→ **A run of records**
* BEGIN *

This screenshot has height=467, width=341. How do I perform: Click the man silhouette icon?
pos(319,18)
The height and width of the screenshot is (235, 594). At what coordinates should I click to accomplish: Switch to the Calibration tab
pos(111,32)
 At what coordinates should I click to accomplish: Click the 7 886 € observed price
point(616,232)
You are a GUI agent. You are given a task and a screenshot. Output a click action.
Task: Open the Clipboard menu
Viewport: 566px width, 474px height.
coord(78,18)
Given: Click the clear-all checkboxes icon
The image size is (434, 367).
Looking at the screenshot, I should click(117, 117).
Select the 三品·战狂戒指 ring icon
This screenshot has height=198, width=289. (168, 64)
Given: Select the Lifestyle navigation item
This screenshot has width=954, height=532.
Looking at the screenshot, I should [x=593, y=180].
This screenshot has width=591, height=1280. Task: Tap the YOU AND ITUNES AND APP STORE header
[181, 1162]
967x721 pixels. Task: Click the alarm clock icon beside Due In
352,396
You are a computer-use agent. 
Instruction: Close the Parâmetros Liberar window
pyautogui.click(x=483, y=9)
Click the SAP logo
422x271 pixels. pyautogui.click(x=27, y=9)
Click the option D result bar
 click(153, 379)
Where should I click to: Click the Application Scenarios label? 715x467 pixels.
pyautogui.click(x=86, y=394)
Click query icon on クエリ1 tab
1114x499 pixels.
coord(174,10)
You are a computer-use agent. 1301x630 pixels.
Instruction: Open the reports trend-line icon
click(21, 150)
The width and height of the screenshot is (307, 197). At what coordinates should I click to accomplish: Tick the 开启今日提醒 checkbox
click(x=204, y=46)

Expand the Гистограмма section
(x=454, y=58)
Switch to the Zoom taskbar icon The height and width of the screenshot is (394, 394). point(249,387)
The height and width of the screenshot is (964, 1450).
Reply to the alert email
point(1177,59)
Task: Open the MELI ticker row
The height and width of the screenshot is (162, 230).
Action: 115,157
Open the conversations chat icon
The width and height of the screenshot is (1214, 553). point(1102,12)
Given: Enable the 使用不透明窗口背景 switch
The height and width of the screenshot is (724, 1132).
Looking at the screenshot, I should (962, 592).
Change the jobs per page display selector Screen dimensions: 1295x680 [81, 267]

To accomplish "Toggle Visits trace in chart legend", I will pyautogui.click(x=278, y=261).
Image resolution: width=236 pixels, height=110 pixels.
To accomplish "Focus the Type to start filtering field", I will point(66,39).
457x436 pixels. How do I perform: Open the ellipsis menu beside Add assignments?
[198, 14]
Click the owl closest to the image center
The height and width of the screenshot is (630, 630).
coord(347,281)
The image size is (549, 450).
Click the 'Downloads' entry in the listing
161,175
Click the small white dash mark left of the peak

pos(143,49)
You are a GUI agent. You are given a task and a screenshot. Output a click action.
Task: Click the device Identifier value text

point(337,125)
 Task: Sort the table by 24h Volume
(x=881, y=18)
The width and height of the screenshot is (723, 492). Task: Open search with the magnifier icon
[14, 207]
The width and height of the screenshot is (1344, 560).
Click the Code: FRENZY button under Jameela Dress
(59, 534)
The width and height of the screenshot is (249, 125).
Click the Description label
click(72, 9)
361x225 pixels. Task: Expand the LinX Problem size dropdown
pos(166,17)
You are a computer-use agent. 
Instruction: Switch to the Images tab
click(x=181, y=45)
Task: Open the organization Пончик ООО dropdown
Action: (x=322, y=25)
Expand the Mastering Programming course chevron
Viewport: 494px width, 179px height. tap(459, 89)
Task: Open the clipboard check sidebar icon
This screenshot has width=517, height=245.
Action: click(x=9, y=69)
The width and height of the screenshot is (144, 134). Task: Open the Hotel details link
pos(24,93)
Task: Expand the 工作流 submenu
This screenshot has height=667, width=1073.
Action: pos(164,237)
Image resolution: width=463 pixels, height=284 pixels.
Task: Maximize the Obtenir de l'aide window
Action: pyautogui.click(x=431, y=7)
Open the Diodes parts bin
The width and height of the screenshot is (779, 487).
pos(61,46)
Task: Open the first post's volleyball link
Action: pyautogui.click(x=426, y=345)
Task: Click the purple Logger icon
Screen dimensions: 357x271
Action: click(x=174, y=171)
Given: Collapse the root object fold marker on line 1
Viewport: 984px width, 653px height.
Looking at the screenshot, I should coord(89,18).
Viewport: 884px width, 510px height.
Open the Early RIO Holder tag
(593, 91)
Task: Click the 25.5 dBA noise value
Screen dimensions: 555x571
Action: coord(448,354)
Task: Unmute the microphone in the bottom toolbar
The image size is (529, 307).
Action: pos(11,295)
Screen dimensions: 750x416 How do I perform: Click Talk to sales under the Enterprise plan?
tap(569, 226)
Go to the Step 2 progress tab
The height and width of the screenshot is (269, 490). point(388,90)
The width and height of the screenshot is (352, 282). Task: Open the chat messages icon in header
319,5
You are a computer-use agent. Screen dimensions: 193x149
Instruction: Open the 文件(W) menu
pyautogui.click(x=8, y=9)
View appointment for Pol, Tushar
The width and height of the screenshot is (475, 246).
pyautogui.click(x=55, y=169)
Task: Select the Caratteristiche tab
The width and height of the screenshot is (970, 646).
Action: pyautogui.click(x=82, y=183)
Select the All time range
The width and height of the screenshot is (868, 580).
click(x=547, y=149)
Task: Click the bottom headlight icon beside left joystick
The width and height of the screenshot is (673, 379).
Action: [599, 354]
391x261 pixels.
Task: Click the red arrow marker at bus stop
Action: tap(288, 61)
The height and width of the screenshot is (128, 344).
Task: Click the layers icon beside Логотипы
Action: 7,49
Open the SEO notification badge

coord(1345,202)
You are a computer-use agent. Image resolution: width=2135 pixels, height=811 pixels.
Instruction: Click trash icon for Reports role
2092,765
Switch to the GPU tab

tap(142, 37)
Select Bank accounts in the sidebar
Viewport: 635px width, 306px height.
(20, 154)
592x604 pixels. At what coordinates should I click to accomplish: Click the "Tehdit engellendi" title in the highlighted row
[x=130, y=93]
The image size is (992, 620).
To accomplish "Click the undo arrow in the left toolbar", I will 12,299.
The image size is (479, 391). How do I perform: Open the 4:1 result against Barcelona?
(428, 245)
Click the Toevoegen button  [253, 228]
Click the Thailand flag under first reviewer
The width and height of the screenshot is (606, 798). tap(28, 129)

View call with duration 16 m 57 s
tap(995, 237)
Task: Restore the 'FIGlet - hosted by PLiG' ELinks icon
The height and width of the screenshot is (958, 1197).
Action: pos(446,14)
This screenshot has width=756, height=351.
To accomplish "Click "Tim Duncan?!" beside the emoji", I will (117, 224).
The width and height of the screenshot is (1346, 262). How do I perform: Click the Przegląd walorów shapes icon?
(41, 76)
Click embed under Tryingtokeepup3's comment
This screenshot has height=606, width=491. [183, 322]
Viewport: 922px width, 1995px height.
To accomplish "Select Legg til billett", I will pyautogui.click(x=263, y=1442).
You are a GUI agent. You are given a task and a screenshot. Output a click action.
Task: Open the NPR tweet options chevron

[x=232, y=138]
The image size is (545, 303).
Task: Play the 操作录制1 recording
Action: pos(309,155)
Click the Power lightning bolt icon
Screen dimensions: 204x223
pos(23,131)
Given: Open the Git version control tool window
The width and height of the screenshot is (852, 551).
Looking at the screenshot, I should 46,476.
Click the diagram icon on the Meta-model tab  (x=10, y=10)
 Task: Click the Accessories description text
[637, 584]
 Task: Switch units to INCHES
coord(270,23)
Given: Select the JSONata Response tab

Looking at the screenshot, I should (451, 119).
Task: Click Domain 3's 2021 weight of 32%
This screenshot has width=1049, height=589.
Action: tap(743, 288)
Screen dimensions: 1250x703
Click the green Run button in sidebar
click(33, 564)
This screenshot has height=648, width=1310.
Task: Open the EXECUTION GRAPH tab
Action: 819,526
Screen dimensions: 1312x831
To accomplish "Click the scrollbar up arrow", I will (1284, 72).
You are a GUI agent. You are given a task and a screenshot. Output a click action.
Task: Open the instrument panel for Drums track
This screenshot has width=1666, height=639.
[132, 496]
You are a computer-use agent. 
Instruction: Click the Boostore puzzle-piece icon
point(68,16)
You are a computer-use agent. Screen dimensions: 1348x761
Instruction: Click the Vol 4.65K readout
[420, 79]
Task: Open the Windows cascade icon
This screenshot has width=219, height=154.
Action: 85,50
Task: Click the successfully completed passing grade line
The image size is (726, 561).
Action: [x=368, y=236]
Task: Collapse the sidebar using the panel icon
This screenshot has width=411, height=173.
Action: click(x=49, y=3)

* END *

→ **Problem to solve**
Rewrite the records from the beginning through the line containing "point(616,232)", swapping "screenshot" for "image" and leaving everything else unchanged.

→ **Solution to this exercise**
This image has height=467, width=341. How do I perform: Click the man silhouette icon?
pos(319,18)
The height and width of the image is (235, 594). At what coordinates should I click to accomplish: Switch to the Calibration tab
pos(111,32)
 At what coordinates should I click to accomplish: Click the 7 886 € observed price
point(616,232)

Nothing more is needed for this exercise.